WASHINGTON (AP) — Amazon is asking that the new head of the Federal Trade Commission step aside from antitrust investigations into the e-commerce giant, contending that her past public criticism of the company’s market power makes it impossible for her to be impartial.

Amazon petitioned the agency Wednesday to remove Chair Lina Khan from taking part in current probes of the company’s market conduct. Khan has been a fierce critic of tech giants Facebook, Google and Apple, as well as Amazon. She arrived on the antitrust scene in 2017, writing an influential study titled “Amazon’s Antitrust Paradox” when she was a Yale law student.

FTC officials declined comment on Amazon’s motion. The agency could be expected to respond formally at some point.

As counsel to a House Judiciary antitrust panel in 2019 and 2020, Khan played a key role in a sweeping bipartisan investigation of the market power of the four tech giants.

President Joe Biden recently installed Khan as one of five commissioners and head of the FTC, signaling a tough stance toward Big Tech and its market dominance.
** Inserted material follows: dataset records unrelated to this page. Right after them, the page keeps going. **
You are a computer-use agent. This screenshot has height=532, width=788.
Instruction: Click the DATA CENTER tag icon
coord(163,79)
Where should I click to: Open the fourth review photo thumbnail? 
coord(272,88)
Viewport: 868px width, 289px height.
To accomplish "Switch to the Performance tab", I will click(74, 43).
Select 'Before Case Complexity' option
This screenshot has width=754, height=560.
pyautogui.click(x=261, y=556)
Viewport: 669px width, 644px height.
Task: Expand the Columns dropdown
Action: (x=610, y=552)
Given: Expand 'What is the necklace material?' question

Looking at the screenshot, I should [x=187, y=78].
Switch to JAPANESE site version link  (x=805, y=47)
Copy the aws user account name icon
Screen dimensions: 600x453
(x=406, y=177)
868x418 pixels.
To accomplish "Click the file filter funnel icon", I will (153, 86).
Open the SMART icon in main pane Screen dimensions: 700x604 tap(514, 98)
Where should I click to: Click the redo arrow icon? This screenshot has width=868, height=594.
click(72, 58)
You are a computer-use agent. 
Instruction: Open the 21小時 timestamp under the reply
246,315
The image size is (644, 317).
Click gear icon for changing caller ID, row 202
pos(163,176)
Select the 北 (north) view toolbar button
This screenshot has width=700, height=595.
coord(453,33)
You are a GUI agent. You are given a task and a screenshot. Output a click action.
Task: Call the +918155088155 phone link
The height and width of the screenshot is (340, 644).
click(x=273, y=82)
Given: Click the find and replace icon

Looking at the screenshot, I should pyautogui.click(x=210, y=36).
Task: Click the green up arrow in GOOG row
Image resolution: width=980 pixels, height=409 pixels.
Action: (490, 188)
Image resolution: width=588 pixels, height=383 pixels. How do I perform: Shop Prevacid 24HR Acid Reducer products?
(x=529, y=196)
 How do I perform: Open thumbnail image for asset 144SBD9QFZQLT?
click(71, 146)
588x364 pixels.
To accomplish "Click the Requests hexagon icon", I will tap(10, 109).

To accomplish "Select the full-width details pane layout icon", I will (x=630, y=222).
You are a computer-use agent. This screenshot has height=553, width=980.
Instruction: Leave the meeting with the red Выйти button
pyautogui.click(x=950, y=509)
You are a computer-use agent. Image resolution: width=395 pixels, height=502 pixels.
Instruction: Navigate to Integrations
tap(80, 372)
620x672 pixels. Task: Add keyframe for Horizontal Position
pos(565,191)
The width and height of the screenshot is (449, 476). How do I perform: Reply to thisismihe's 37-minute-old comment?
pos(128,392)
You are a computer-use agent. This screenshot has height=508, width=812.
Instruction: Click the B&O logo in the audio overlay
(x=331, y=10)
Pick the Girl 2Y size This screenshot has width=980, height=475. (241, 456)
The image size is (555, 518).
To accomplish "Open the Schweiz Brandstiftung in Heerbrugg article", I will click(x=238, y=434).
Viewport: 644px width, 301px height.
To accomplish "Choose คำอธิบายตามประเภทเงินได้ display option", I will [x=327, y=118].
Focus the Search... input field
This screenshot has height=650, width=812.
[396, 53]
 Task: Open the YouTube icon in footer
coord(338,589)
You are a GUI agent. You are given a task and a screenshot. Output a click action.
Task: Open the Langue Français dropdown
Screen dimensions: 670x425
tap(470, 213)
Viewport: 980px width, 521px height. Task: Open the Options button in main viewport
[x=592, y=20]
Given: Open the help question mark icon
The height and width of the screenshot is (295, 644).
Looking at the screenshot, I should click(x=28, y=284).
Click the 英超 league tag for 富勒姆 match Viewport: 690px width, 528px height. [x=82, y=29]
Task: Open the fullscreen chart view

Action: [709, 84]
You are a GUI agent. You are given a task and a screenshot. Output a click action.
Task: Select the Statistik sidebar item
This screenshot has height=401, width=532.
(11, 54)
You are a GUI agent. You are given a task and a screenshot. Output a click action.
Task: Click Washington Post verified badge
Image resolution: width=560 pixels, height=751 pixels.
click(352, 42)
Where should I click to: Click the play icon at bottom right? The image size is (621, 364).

At 32, she is the youngest chair in the history of the agency, which polices competition and consumer protection in industry generally, as well as digital privacy.

“Due process entitles all individuals and companies to fair consideration of the merits of any investigation or adjudication by impartial commissioners who have not — and, equally importantly, who do not appear to have — prejudged the issues against them," Seattle-based Amazon said in the motion.